The Joint Finance Committee voted Wednesday to approve four county-run facilities to house lower-offenders instead, which Democrats fear could delay the process of closing Lincoln Hills and Copper Lake even longer. Republicans said the state doesn’t have the funds to build new facilities.
This plan was approved along party lines and ended without any solutions on where to place the most serious offenders.
Democrats said this means the existing prison probably won’t shut down by the July 2021 deadline.
In 2018 the legislature unanimously voted to close both youth facilities by 2021, but a year later Gov. Tony Evers extended the deadline by six months.
The four counties approved to receive grant money will either renovate or expand upon existing juvenile detention centers. In total, $111 million will be distributed between Brown, Dane, Racine and Milwaukee county and before the money is issued, the state’s Building Commission will need to sign off for final approval.
Dane County is slated to receive $6.5 million to renovate the Dane County Juvenile Detention Center.
John Bauman Dane County Juvenile Court Administrator John Bauman said he’s concerned lawmakers didn’t approve plans for serious offenders but said the county will be ready to house inmates closer to home.
"It makes sense for our kids, it makes sense for our kids to be in their community, and to be closer to family," said Bauman.
Representative Evan Goyke (D-Milwaukee) emotions ran high as Milwaukee was shorted only receiving $8.4 million instead of $23.6 million to build a new facility.

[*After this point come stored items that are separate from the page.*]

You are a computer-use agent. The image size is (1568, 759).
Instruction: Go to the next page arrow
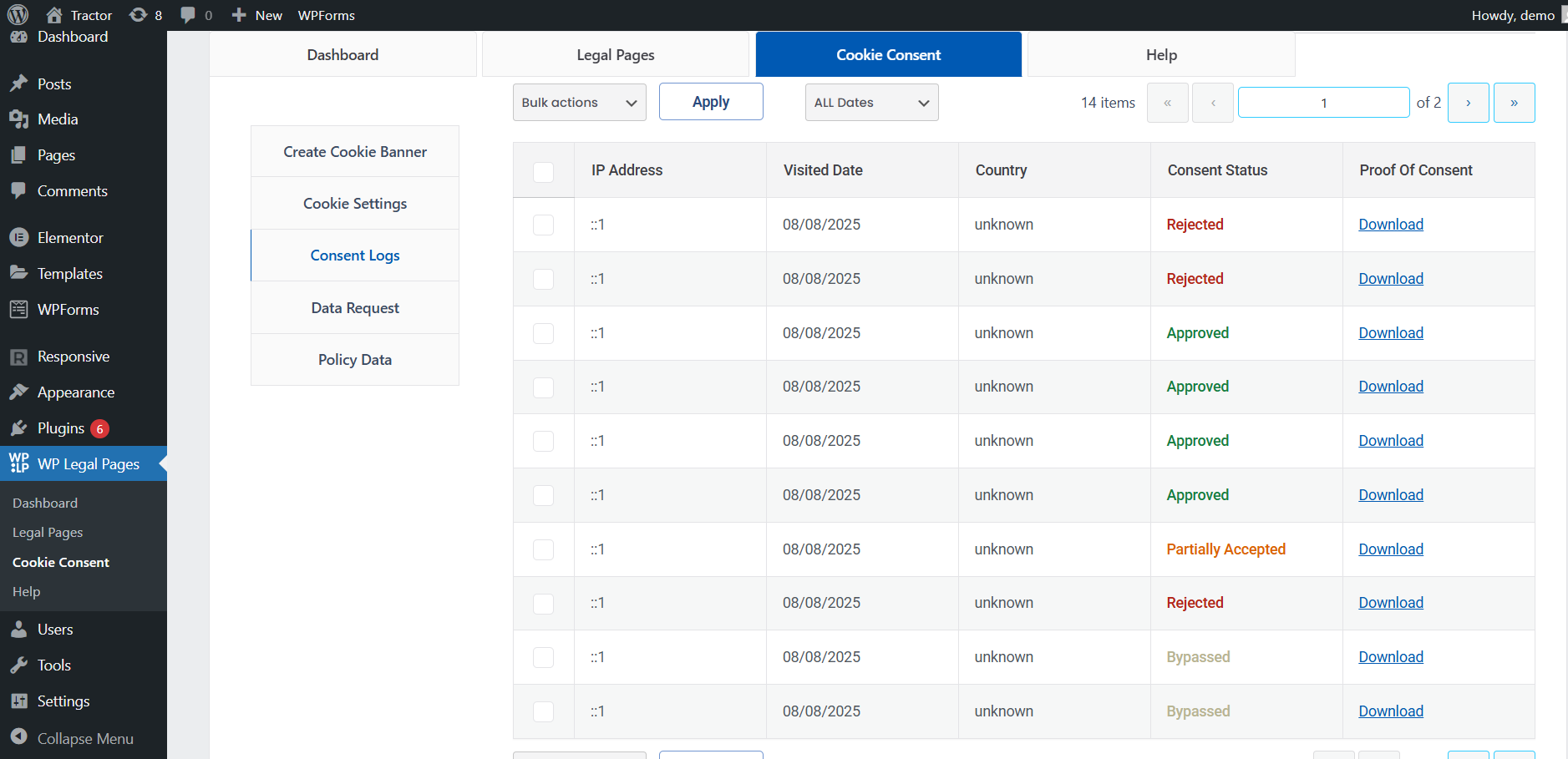[x=1468, y=103]
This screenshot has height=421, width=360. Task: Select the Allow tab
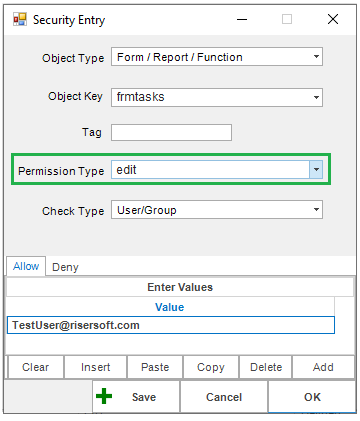click(26, 266)
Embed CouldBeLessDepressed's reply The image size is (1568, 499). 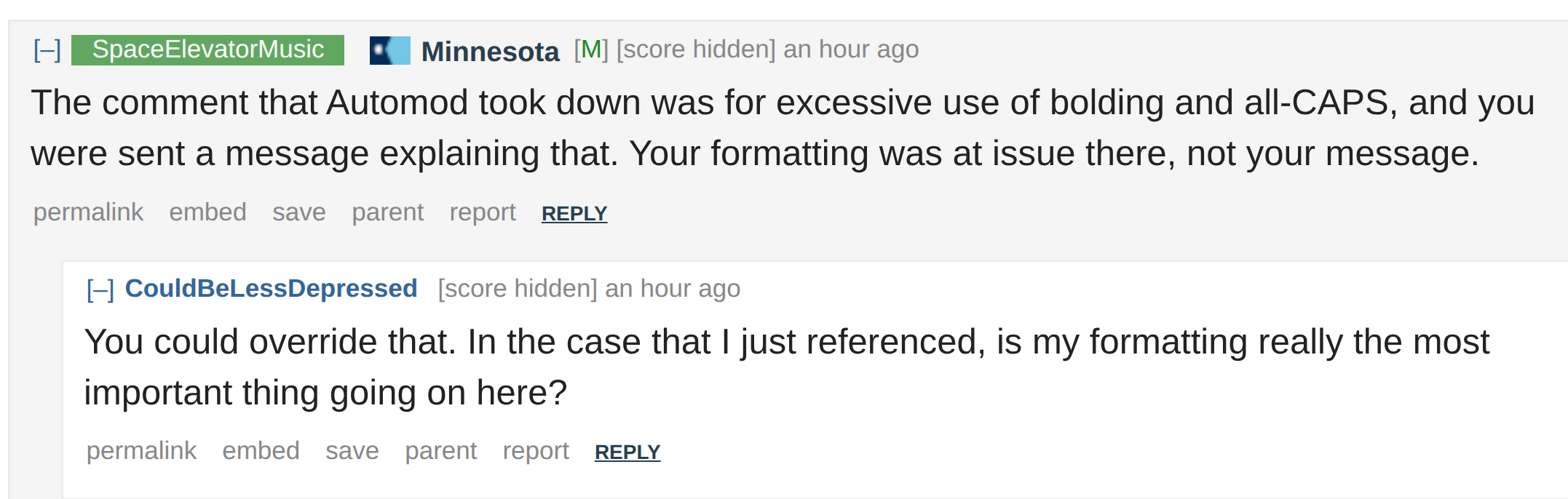click(x=261, y=450)
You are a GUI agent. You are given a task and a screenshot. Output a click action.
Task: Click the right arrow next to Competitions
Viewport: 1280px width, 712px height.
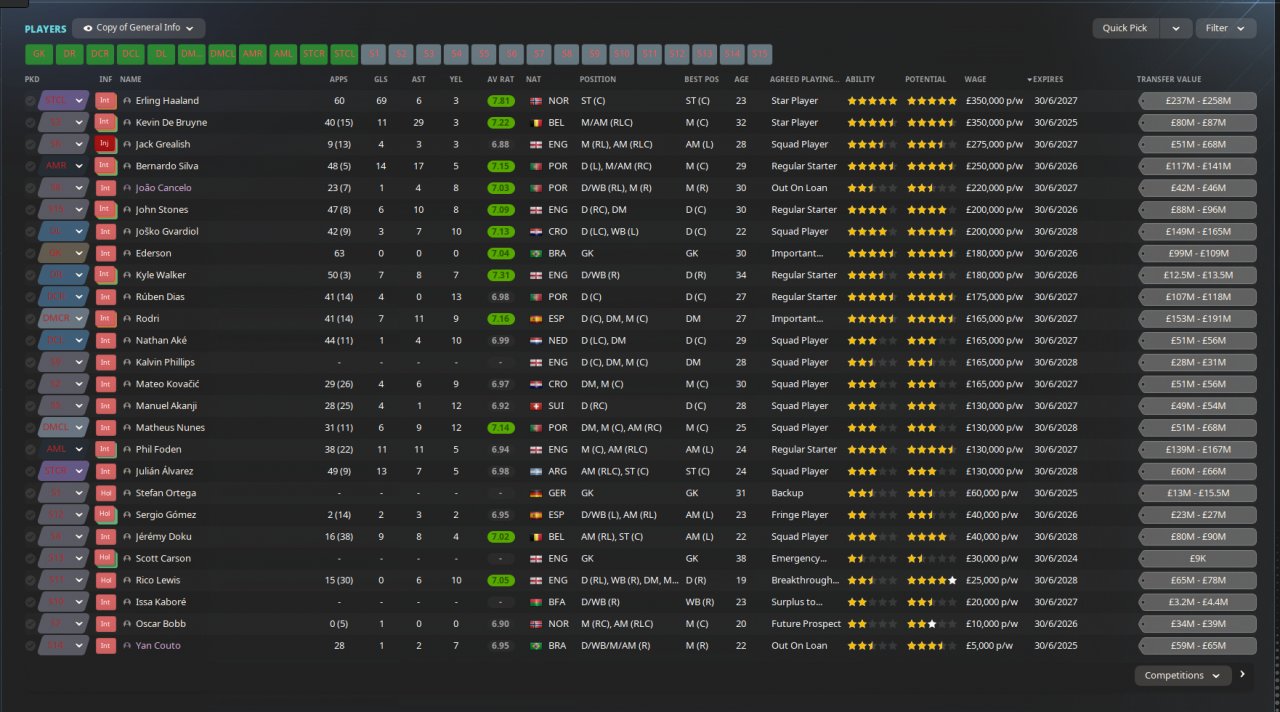pos(1243,675)
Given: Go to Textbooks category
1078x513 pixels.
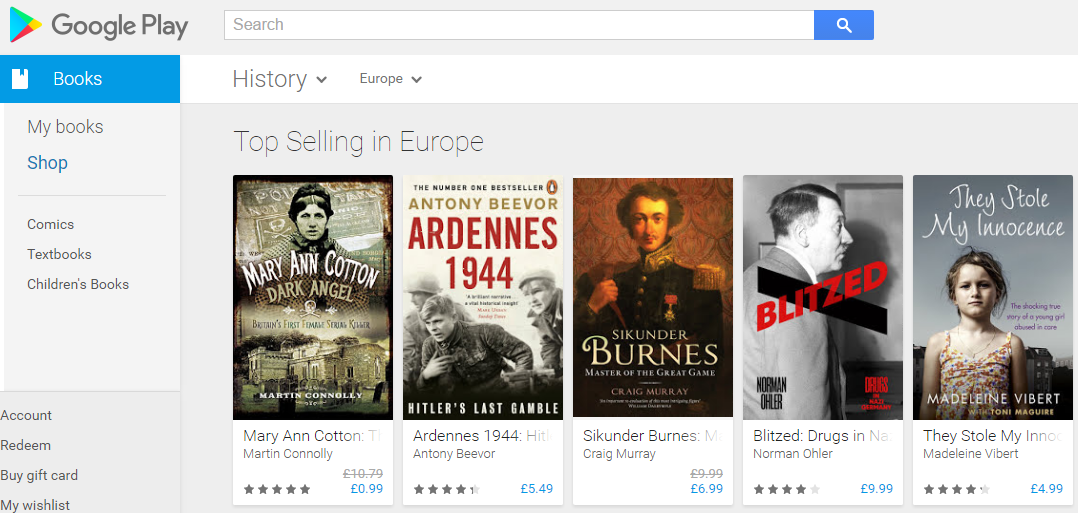Looking at the screenshot, I should 59,254.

“I'm mad, I'm loud and I'm angry because it's been too damn long that we haven't acted to actually bring the closure of Lincoln Hills and this motion to delay the funding only delays that by another couple years,” said Rep. Goyke.
Representative Mark Born (R-Beaver Dam) rebutted calling the plan a step towards progress.
“This is a difficult issue ... we're not fully funding all of these plans but were are moving forward with a major investment in an important part of this plan to reform our juvenile justice system,” said Born.
Department of Corrections Secretary Kevin Carr told reporters after the hearing he would talk to Evers about other possible areas to build new prisons. He also expressed concerns the cost of building them should be a factor as he believes it’s best for youth offenders.
“Right now we’re making the decision not to spend our money to do what's best for the kids of this state and move these type two projects forward," said Carr.